• 13.12.2019

    02.02.2020

Gallery Focus è un programma dedicato alla conoscenza della storia delle gallerie italiane che dagli anni ’50 a oggi hanno rappresentato un punto di riferimento per gusto, collezionismo e identità dell’arte contemporanea in Italia

In concomitanza con la personale di Simone Forti, un nuovo episodio di Gallery Focus, percorso documentario in capitoli della storia delle gallerie italiane che più di altre, dagli anni Cinquanta a oggi, hanno contribuito a definire l’identità dell’arte contemporanea nel nostro Paese. 

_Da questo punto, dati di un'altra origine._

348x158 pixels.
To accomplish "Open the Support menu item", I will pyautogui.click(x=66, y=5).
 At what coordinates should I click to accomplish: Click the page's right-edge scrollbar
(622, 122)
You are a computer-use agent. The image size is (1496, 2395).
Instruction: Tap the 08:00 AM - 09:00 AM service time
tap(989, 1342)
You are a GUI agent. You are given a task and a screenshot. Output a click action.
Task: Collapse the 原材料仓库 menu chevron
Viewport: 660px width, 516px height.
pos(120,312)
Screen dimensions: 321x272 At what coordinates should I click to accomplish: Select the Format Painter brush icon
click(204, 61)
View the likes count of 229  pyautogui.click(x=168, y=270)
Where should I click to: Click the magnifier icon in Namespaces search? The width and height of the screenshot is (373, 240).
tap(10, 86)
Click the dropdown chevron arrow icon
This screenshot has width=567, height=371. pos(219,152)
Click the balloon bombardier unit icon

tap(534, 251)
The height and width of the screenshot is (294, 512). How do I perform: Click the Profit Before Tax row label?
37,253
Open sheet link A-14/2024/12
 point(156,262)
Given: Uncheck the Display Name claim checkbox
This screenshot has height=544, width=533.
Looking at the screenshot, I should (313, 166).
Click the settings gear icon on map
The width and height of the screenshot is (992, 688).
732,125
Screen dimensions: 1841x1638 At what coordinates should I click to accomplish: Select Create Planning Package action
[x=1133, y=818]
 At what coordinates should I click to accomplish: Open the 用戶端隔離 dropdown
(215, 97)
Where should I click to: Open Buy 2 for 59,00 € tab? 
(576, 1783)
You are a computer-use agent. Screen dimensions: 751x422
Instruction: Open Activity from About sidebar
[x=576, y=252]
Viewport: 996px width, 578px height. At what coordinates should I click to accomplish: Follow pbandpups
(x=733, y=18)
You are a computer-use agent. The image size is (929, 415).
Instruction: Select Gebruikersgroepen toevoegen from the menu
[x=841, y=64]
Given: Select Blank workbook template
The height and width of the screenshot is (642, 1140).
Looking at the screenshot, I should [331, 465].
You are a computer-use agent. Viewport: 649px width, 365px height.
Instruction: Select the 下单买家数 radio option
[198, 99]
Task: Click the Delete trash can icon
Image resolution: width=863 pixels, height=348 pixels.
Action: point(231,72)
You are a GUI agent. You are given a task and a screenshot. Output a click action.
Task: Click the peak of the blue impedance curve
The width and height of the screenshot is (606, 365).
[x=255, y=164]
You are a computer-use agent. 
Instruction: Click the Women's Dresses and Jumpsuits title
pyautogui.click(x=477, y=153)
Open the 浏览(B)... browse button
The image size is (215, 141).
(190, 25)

La seconda edizione di questo viaggio meta-istituzionale è il racconto – condotto attraverso i documenti (fotografie, libri, riviste, inviti, locandine, schede illustrative, scritti) ma anche alla luce di un’ampia selezione di opere – dell’esperienza di Multipli, galleria aperta a Torino nel 1970 da Giorgio Persano. Con questo nome la galleria ha dato vita tra il 1970 e il 1975 a un importante la-voro sull’idea di ‘multiplo’, visto come motore per una nuova ricerca espressiva. Per svilupparla, la galleria ha lavorato unicamente con gli artisti dell’Arte Povera e con alcuni artisti italiani dell’area del Concettuale, distinguendosi per il suo approccio sperimentale. 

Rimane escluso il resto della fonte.